Centrodestra unito e compatto a sostegno di Gherardo Maria Marenghi. Dopo il terremoto dei giorni scorsi che ha visto Forza Italia lasciare la coalizione a supporto di Armando Zambrano per sbarcare su altri lidi, con le liste ormai depositate, si è anche delineato il quadro politico che farà da cornice alle elezioni dei prossimi 24 e 25 maggio. Con Marenghi c’è anche la civica “Prima Salerno”, realizzata da Dante Santoro, convinto che a questa tornata possa esserci un’affermazione del centrodestra per voltare pagina e iniziare una nuova stagione di sviluppo della città.
Dante Santoro di nuovo in pista. Stavolta per provare il sorpasso?
“Stavolta con la forza di 10 anni di missioni compiute in Consiglio Comunale ho creato la lista Prima Salerno- Marenghi Sindaco, quindi 5 anni in più di cose fatte e promesse mantenute da Consigliere d’opposizione che ha restituito quartieri migliori quando è stato chiamato in causa per chiedere bonifiche dei quartieri, ha dato diritti negati a cittadini che pur pagando le tasse vedevano leso il proprio sacrosanto diritto ad ottenere servizi di ordinaria amministrazione decenti ed ha fatto entrare nel lessico cittadino la parola d’ordine “Fiato sul Collo” che a Salerno significa schiena dritta nel rivendicare che Salerno è Nostra -di tutti noi Salernitani e non di qualcuno – e noi la difendiamo da abusi di potere, usurpatori, speculatori e sciacalli.
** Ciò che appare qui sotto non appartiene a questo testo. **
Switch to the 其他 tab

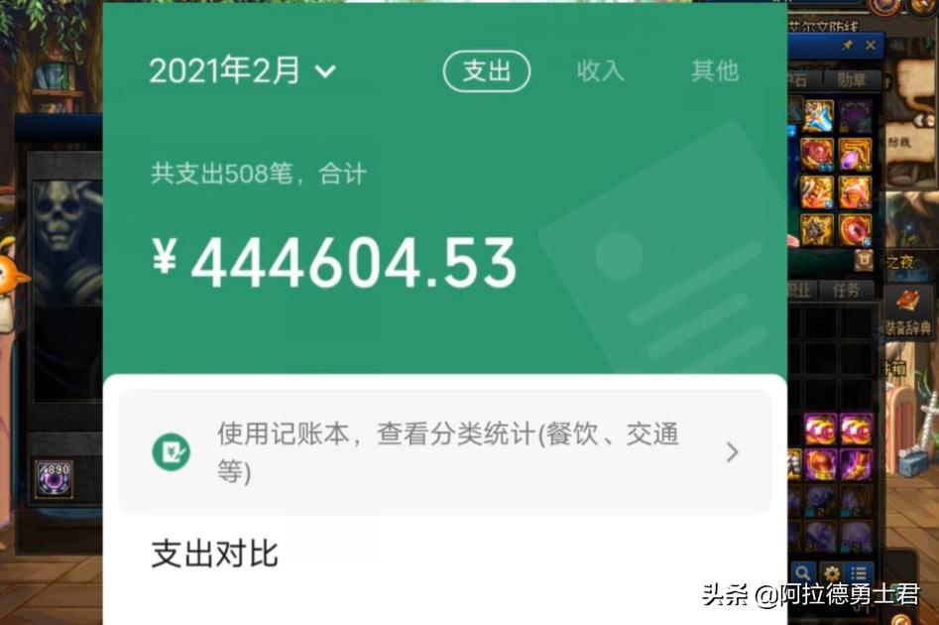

Con questa forza nel poter dire cosa ho fatto prima di dire cosa farò per Salerno e per i Salernitani sono stato fin da subito il Garante del Programma di Centrodestra e della Coalizione di Centrodestra supportando la candidatura di Gherardo Maria Marenghi Sindaco e puntiamo al ballottaggio ed alla vittoria finale per un nuovo governo della città di Salerno”.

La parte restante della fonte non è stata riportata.